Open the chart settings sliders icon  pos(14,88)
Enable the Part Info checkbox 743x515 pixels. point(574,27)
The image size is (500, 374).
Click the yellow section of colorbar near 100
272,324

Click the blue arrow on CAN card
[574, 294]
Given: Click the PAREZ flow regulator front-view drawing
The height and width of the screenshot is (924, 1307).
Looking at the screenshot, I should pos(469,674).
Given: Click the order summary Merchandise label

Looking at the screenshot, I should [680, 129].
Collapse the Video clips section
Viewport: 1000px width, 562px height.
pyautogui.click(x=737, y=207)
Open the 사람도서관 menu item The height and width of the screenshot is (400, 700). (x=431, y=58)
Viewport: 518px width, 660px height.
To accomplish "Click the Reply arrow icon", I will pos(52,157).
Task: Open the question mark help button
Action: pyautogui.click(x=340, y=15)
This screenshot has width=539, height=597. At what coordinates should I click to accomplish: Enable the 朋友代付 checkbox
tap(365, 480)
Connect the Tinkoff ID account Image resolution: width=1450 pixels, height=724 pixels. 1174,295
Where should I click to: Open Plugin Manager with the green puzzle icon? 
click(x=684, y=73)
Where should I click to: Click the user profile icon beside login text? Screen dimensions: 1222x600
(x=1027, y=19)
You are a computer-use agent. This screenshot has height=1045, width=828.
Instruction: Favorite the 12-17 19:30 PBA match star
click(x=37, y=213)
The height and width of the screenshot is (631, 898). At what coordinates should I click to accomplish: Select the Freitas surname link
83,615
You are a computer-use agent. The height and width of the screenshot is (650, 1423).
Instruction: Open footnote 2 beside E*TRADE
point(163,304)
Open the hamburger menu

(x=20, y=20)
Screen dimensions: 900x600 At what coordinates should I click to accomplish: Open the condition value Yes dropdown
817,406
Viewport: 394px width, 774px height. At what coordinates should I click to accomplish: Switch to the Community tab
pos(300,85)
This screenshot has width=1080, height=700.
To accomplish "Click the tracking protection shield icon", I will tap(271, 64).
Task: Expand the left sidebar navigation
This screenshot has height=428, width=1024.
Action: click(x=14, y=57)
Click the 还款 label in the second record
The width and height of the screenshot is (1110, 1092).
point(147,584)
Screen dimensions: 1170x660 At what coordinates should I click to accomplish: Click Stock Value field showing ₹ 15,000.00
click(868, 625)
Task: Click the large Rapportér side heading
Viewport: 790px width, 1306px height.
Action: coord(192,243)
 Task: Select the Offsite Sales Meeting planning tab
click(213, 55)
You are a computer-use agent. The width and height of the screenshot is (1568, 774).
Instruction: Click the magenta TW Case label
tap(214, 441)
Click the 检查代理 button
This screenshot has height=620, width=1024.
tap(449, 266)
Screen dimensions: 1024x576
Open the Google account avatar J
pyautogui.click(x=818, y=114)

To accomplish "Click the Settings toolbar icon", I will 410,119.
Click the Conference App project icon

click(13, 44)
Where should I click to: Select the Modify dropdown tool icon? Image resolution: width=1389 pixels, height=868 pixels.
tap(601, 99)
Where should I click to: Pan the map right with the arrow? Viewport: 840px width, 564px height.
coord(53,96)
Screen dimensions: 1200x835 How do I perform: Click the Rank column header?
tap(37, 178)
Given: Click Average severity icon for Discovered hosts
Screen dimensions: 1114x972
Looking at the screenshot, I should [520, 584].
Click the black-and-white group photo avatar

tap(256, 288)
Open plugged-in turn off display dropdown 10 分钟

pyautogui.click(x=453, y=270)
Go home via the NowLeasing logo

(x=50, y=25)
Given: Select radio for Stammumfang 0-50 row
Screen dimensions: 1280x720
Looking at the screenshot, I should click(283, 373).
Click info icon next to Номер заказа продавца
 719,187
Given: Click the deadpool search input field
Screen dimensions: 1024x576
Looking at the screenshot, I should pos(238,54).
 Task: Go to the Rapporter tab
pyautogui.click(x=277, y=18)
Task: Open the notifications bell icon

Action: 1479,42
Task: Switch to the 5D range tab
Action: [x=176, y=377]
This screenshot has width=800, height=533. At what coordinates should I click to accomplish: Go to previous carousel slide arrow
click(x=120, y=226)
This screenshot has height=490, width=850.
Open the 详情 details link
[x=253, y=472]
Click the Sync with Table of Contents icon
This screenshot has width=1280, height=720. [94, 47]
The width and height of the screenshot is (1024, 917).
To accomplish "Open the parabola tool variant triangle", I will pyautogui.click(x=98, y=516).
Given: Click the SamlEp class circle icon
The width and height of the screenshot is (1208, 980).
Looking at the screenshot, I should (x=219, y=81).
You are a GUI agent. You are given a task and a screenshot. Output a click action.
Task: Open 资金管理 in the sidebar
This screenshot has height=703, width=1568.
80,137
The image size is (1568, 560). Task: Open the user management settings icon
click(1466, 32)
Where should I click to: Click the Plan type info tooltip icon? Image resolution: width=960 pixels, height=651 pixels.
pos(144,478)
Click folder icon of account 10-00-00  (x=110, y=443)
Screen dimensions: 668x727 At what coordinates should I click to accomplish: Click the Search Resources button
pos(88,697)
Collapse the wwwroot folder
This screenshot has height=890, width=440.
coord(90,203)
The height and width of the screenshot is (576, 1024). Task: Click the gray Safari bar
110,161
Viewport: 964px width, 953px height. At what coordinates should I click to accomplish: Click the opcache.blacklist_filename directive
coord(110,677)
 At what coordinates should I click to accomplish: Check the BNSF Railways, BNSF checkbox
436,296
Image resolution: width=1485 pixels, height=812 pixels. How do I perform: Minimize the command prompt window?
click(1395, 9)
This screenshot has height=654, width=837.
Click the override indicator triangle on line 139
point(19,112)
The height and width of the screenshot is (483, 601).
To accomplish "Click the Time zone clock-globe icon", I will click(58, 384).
########
Reproduce the data in its entirety. Keep every character unchanged.

## Output for this exercise
Open the chart settings sliders icon  pos(14,88)
Enable the Part Info checkbox 743x515 pixels. point(574,27)
The image size is (500, 374).
Click the yellow section of colorbar near 100
272,324

Click the blue arrow on CAN card
[574, 294]
Given: Click the PAREZ flow regulator front-view drawing
The height and width of the screenshot is (924, 1307).
Looking at the screenshot, I should pos(469,674).
Given: Click the order summary Merchandise label

Looking at the screenshot, I should [680, 129].
Collapse the Video clips section
Viewport: 1000px width, 562px height.
pyautogui.click(x=737, y=207)
Open the 사람도서관 menu item The height and width of the screenshot is (400, 700). (x=431, y=58)
Viewport: 518px width, 660px height.
To accomplish "Click the Reply arrow icon", I will pos(52,157).
Task: Open the question mark help button
Action: pyautogui.click(x=340, y=15)
This screenshot has width=539, height=597. At what coordinates should I click to accomplish: Enable the 朋友代付 checkbox
tap(365, 480)
Connect the Tinkoff ID account Image resolution: width=1450 pixels, height=724 pixels. 1174,295
Where should I click to: Open Plugin Manager with the green puzzle icon? 
click(x=684, y=73)
Where should I click to: Click the user profile icon beside login text? Screen dimensions: 1222x600
(x=1027, y=19)
You are a computer-use agent. This screenshot has height=1045, width=828.
Instruction: Favorite the 12-17 19:30 PBA match star
click(x=37, y=213)
The height and width of the screenshot is (631, 898). At what coordinates should I click to accomplish: Select the Freitas surname link
83,615
You are a computer-use agent. The height and width of the screenshot is (650, 1423).
Instruction: Open footnote 2 beside E*TRADE
point(163,304)
Open the hamburger menu

(x=20, y=20)
Screen dimensions: 900x600 At what coordinates should I click to accomplish: Open the condition value Yes dropdown
817,406
Viewport: 394px width, 774px height. At what coordinates should I click to accomplish: Switch to the Community tab
pos(300,85)
This screenshot has width=1080, height=700.
To accomplish "Click the tracking protection shield icon", I will tap(271, 64).
Task: Expand the left sidebar navigation
This screenshot has height=428, width=1024.
Action: click(x=14, y=57)
Click the 还款 label in the second record
The width and height of the screenshot is (1110, 1092).
point(147,584)
Screen dimensions: 1170x660 At what coordinates should I click to accomplish: Click Stock Value field showing ₹ 15,000.00
click(868, 625)
Task: Click the large Rapportér side heading
Viewport: 790px width, 1306px height.
Action: coord(192,243)
 Task: Select the Offsite Sales Meeting planning tab
click(213, 55)
You are a computer-use agent. The width and height of the screenshot is (1568, 774).
Instruction: Click the magenta TW Case label
tap(214, 441)
Click the 检查代理 button
This screenshot has height=620, width=1024.
tap(449, 266)
Screen dimensions: 1024x576
Open the Google account avatar J
pyautogui.click(x=818, y=114)

To accomplish "Click the Settings toolbar icon", I will 410,119.
Click the Conference App project icon

click(13, 44)
Where should I click to: Select the Modify dropdown tool icon? Image resolution: width=1389 pixels, height=868 pixels.
tap(601, 99)
Where should I click to: Pan the map right with the arrow? Viewport: 840px width, 564px height.
coord(53,96)
Screen dimensions: 1200x835 How do I perform: Click the Rank column header?
tap(37, 178)
Given: Click Average severity icon for Discovered hosts
Screen dimensions: 1114x972
Looking at the screenshot, I should [520, 584].
Click the black-and-white group photo avatar

tap(256, 288)
Open plugged-in turn off display dropdown 10 分钟

pyautogui.click(x=453, y=270)
Go home via the NowLeasing logo

(x=50, y=25)
Given: Select radio for Stammumfang 0-50 row
Screen dimensions: 1280x720
Looking at the screenshot, I should click(283, 373).
Click info icon next to Номер заказа продавца
 719,187
Given: Click the deadpool search input field
Screen dimensions: 1024x576
Looking at the screenshot, I should pos(238,54).
 Task: Go to the Rapporter tab
pyautogui.click(x=277, y=18)
Task: Open the notifications bell icon

Action: 1479,42
Task: Switch to the 5D range tab
Action: [x=176, y=377]
This screenshot has width=800, height=533. At what coordinates should I click to accomplish: Go to previous carousel slide arrow
click(x=120, y=226)
This screenshot has height=490, width=850.
Open the 详情 details link
[x=253, y=472]
Click the Sync with Table of Contents icon
This screenshot has width=1280, height=720. [94, 47]
The width and height of the screenshot is (1024, 917).
To accomplish "Open the parabola tool variant triangle", I will pyautogui.click(x=98, y=516).
Given: Click the SamlEp class circle icon
The width and height of the screenshot is (1208, 980).
Looking at the screenshot, I should (x=219, y=81).
You are a GUI agent. You are given a task and a screenshot. Output a click action.
Task: Open 资金管理 in the sidebar
This screenshot has height=703, width=1568.
80,137
The image size is (1568, 560). Task: Open the user management settings icon
click(1466, 32)
Where should I click to: Click the Plan type info tooltip icon? Image resolution: width=960 pixels, height=651 pixels.
pos(144,478)
Click folder icon of account 10-00-00  (x=110, y=443)
Screen dimensions: 668x727 At what coordinates should I click to accomplish: Click the Search Resources button
pos(88,697)
Collapse the wwwroot folder
This screenshot has height=890, width=440.
coord(90,203)
The height and width of the screenshot is (576, 1024). Task: Click the gray Safari bar
110,161
Viewport: 964px width, 953px height. At what coordinates should I click to accomplish: Click the opcache.blacklist_filename directive
coord(110,677)
 At what coordinates should I click to accomplish: Check the BNSF Railways, BNSF checkbox
436,296
Image resolution: width=1485 pixels, height=812 pixels. How do I perform: Minimize the command prompt window?
click(1395, 9)
This screenshot has height=654, width=837.
Click the override indicator triangle on line 139
point(19,112)
The height and width of the screenshot is (483, 601).
To accomplish "Click the Time zone clock-globe icon", I will click(58, 384).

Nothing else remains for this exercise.